La commune d’Ahnif, à l’instar des autres communes, revient cette semaine sur le devant de la scène après que les autorités wilayales eurent refusé de valider la délibération émise au courant du mois passé se rapportant aussi bien à l’installation des vice-présidences délégués qu’aux différentes commissions constituant l’assemblée, nous a confirmé un élu de cette commune. Il est à rappeler que la dernière réunion de mise en place de ces structures a vu l’installation de deux vice-présidents (1, FLN, 1, FFS), — outre l’installation d’un autre délégué chargé de la gestion de la localité d’Ighrem— en attendant la mise en place d’un autre pour la localité de Sebkhar, sur la base de l’article 17 du code communal, comme l’avaient attesté à l’époque les élus du FFS qui se sont alliés au FLN (2 sièges), mais tout en ayant sur le dos l’opposition de 5 autres élus qui, par voie de conséquences, refusent d’y siéger pour motif de leur demande de participer à la gestion de la commune par la cession du maire (FFS) des deux vice-présidences à leur profit et leur refus de voir le maire accaparer la présidence et aussi la vice-présidence ; ladite cession a été catégoriquement refusée par l’actuel maire tout en arguant les équilibres régionaux entre localités. Entre-temps la commune risque d’être bloquée encore longtemps (sauf si les décisions émaneraient des pouvoirs publics) tout en pénalisant toute une population qui, du reste, ne cherche qu’à solutionner ses multiples difficultés quotidiennes.

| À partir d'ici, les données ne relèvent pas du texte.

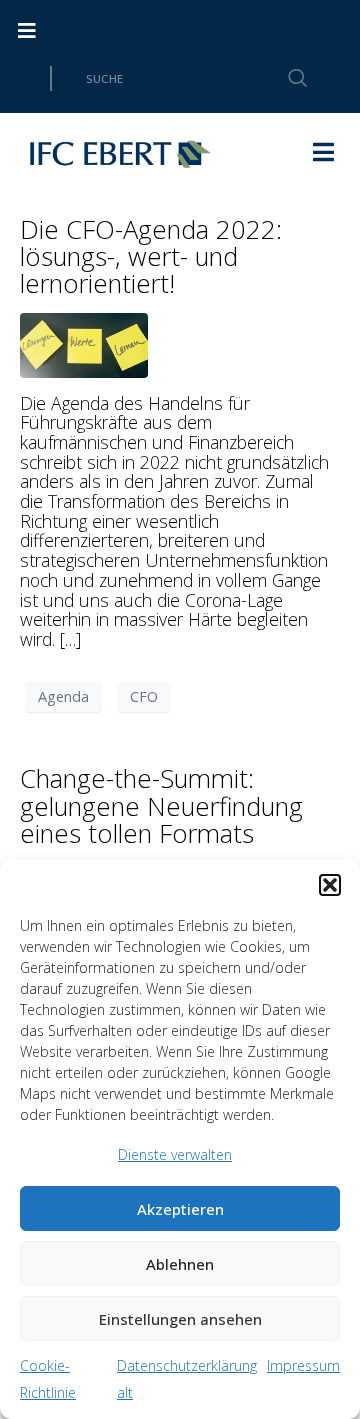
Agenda (63, 696)
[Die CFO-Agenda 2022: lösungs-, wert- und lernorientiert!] (84, 343)
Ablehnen (180, 1264)
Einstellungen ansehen (180, 1319)
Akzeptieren (180, 1209)
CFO (144, 696)
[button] (330, 885)
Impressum (303, 1365)
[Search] (286, 78)
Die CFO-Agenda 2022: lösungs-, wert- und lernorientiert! (151, 256)
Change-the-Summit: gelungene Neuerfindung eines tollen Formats (161, 805)
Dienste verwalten (175, 1154)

Il a été remarqué un goût d’amertume, et de déception auprès d’une tranche de la population à l’égard de leurs élus en lesquels ils constatent non seulement l’absence d’un sacrifice au profit de la chose publique mais aussi la prise en charge de leurs aspirations comme étant le dernier de leurs soucis, nous font-ils remarquer avec amertume.